Si Thabo Mbeki évite autant que possible de parler du sida, son gouvernement prête toujours une oreille attentive aux thèses des scientifiques «dissidents». Ceux-ci réfutent le lien de causalité entre HIV et Sida, mais aussi l’efficacité des traitements existants. Ces traitements sont considérés par plusieurs ministres sud-africains comme un racket organisé par les grands laboratoires. «Il n’y a que les grandes firmes pharmaceutiques pour affirmer que les antirétroviraux sont efficaces», s’est emporté le mois dernier Trevor Manuel, le ministre des Finances, lors d’un débat parlementaire.

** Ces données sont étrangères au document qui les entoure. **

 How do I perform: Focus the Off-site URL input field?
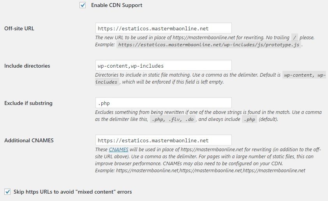tap(163, 28)
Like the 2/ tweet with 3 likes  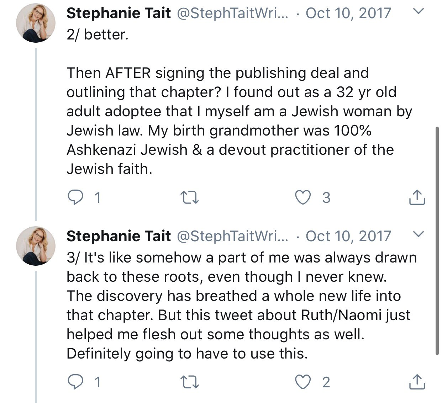point(303,197)
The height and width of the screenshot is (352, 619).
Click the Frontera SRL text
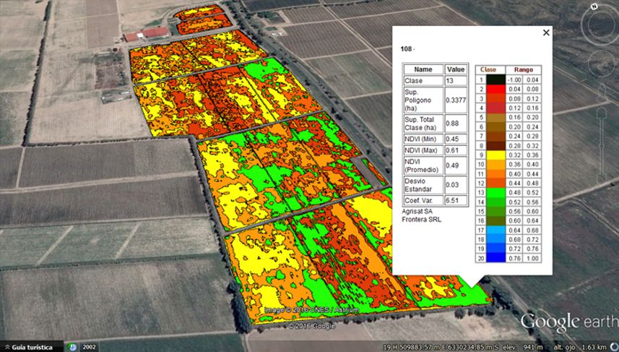pos(420,219)
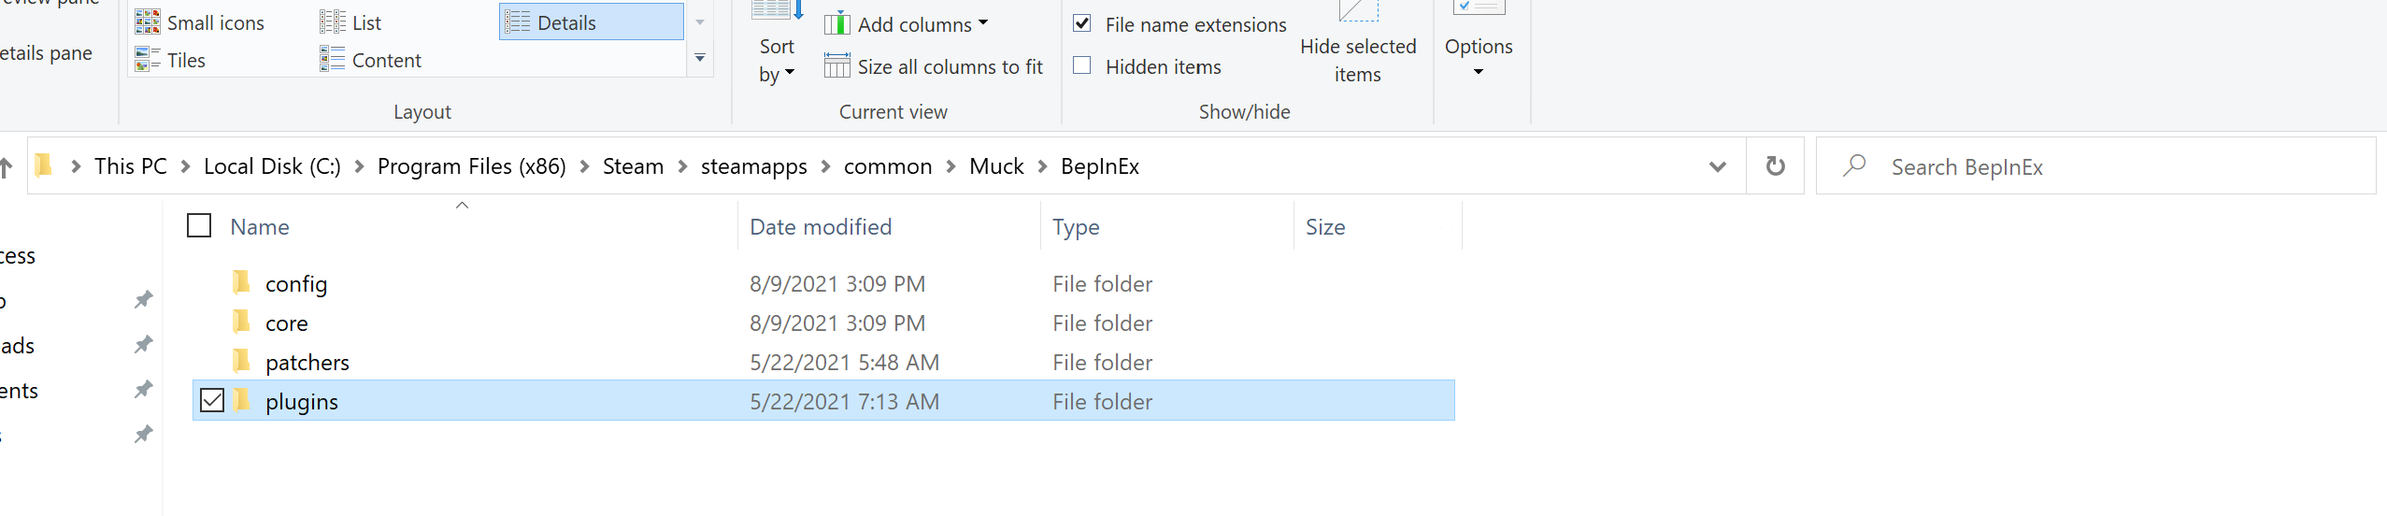Click the Muck breadcrumb path segment
Viewport: 2387px width, 516px height.
tap(996, 166)
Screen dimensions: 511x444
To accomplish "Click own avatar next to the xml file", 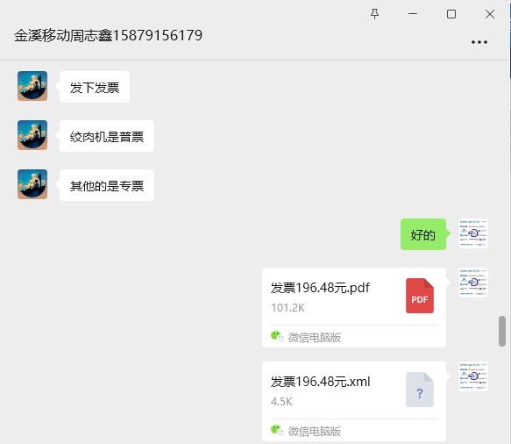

Face à cette obstination, TAC a lancé une «campagne de désobéissance civile». Le 20 mars, une centaine de ses membres ont été arrêtés alors qu’ils occupaient un poste de police du Cap. Là, comme dans d’autres grandes villes du pays, ils ont porté plainte pour «homicide volontaire» contre Manto Tshabalala-Msimang et Alec Erwin. Des manifestants ont hué la ministre de la Santé, le 25 mars, pendant qu’elle prononçait un discours au Cap lors d’une conférence internationale sur la santé publique. Manto Tshabalala-Msimang n’a pu reprendre son discours qu’après la lecture d’un communiqué de TAC, qui l’a accusée de porter la «responsabilité morale» des morts du sida.

«Le gouvernement laisse les morts se multiplier»

Séropositif et malade, Zackie Achmat, le président de TAC, refuse toujours de se soigner, tant que la majorité de ses compatriotes – quelque 5 millions de personnes séropositives, 11 % de la population – n’aura pas accès aux antirétroviraux. Aujourd’hui, il ne cache pas sa colère : «Après d’innombrables tentatives de dialogue, de pressions publiques et même un procès (…), le gouvernement laisse les morts se multiplier, tout en jouant les diplomates secourables et bien intentionnés en Afrique et au Moyen-Orient», a-t-il écrit dans l’hebdomadaire The Mail & Guardian.

Depuis le 1er mars, date à laquelle un programme national de traitement négocié par le Conseil économique et social (Nedlac) devait entrer en vigueur, l’association multiplie les manifestations et les coups d’éclat. Bloqué, nié même par le président Thabo Mbeki, cet accord avait pourtant reçu, le 1er décembre dernier, l’aval du secteur privé, des syndicats, mais aussi de hauts fonctionnaires des ministères des Finances et du Travail. Aujourd’hui, le gouvernement temporise, affirmant avoir mis sur pied un «groupe de travail» chargé d’étudier les coûts des traitements.

«Ces coûts sont connus depuis longtemps», affirme Mark Heywood, aujourd’hui dans la ligne de mire de la ministre de la Santé. Manto Tshabalala-Msimang a en effet jeté un froid, le 8 avril, en l’accusant directement d’être un Blanc qui manipule des Noirs. Lors d’une cérémonie censée accueillir en Afrique du Sud Richard Feachem, le directeur du Fonds global des Nations unies contre le sida, la ministre, irritée par les manifestants de TAC à l’entrée de la salle, a commencé son allocution par une attaque cinglante contre Mark Heywood. «Nos Africains disent : ‘attendons l’homme blanc pour qu’il nous dise où nous mettre et où manifester’». «Vous êtes une menteuse», a rétorqué Mark Heywood, présent, devant une assemblée médusée.

Au cours de sa visite, Richard Feachem s’est déclaré «déçu». Pretoria n’a toujours pas signé le document permettant le déblocage d’une aide de 42 millions de dollars, un an après que celle-ci ait été octroyée. Principal tort du Fonds global : avoir prévu, dans son programme d’action, la fourniture d’antirétroviraux à des malades de la province du Kwazulu Natal.